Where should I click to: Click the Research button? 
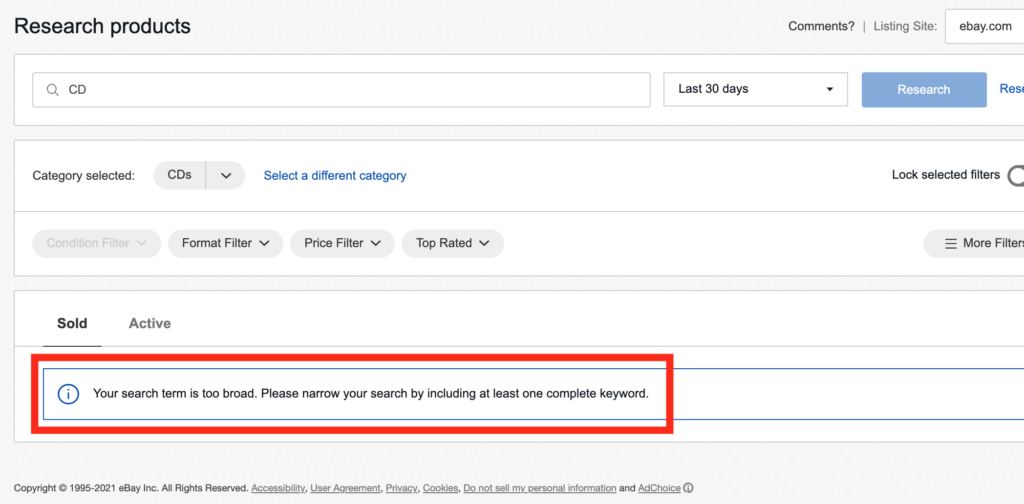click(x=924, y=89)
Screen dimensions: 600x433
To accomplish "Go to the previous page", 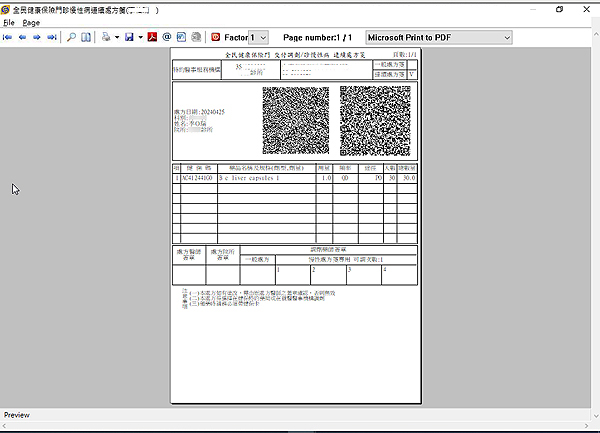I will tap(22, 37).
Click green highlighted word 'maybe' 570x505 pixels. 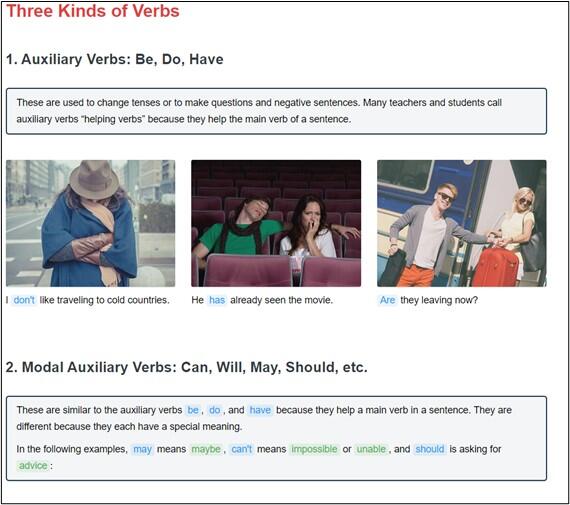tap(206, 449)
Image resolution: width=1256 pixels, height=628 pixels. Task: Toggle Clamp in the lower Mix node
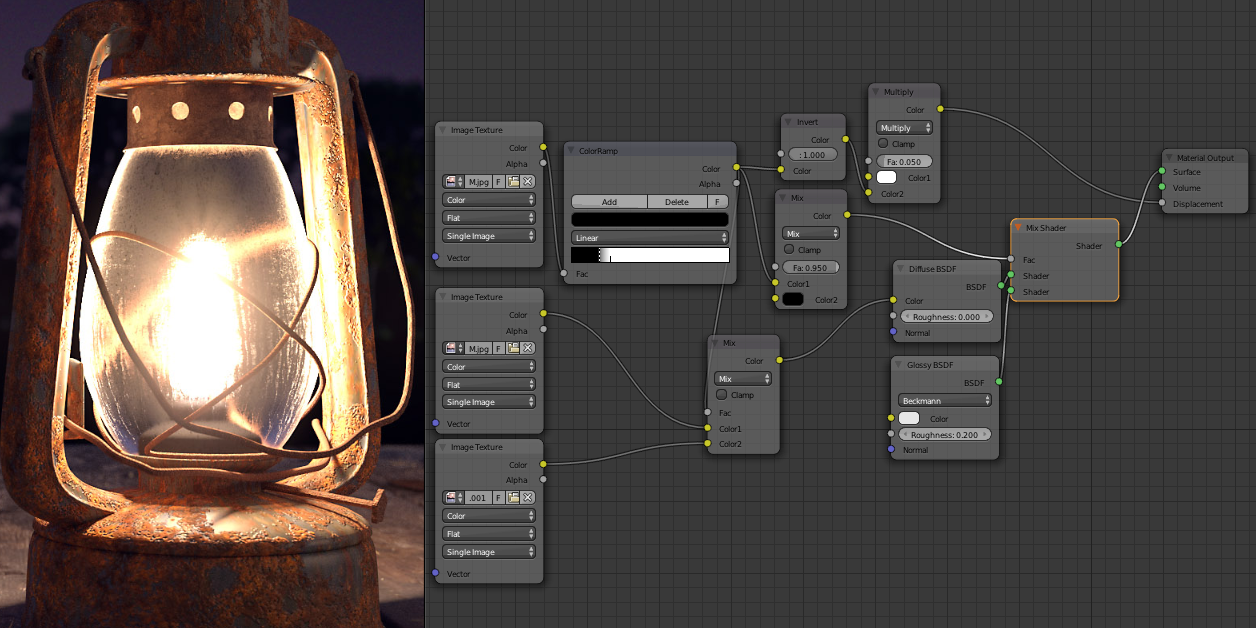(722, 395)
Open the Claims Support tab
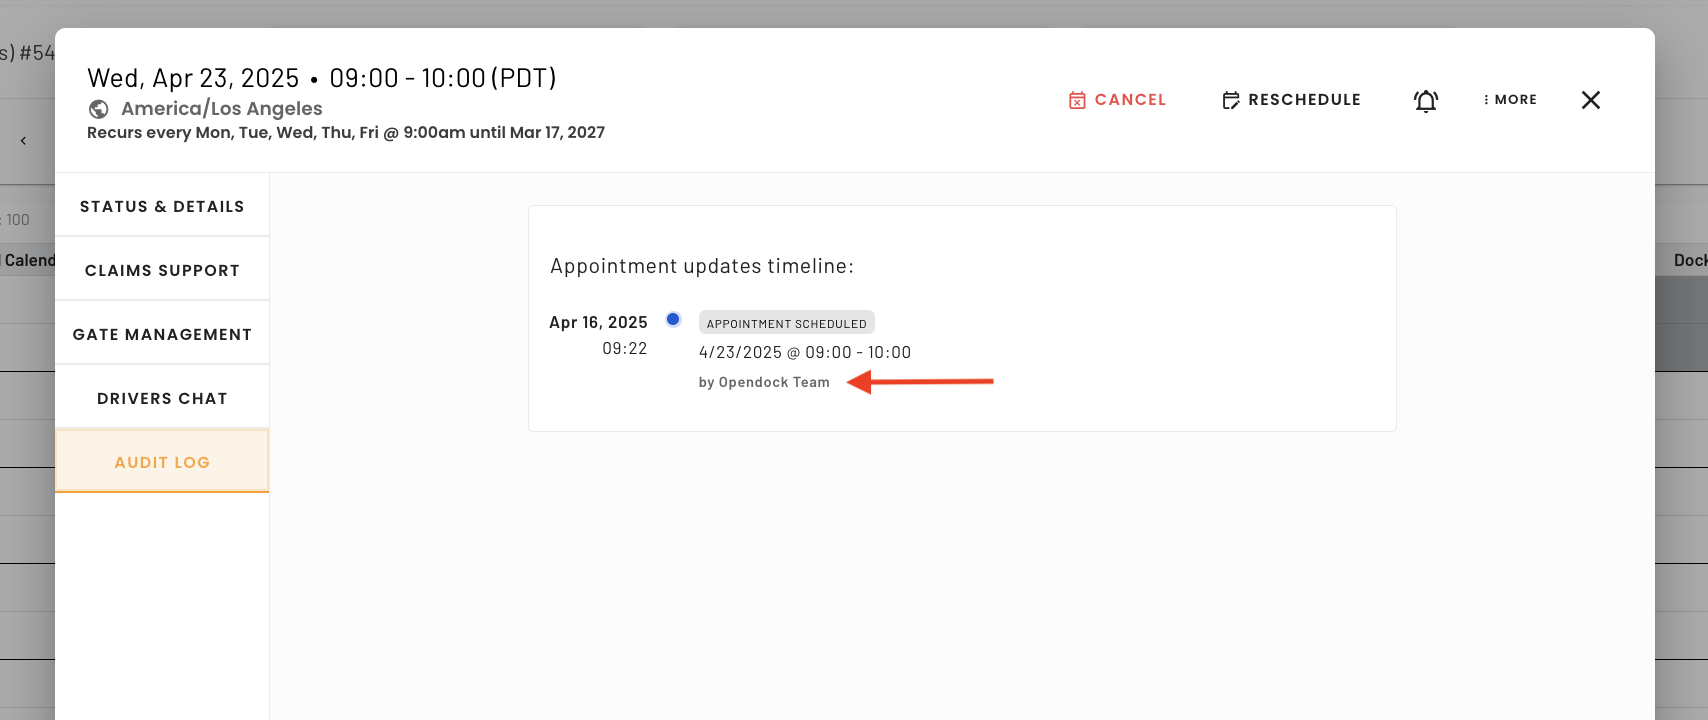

+-------+

Inclusive range, exact copy: the line containing "Image resolution: width=1256" through the last line of the listing. Print nothing else, and no pictures.

(RESPONSE FOR THIS EXERCISE):
Image resolution: width=1256 pixels, height=628 pixels. Task: Toggle Clamp in the lower Mix node
(722, 395)
Open the Claims Support tab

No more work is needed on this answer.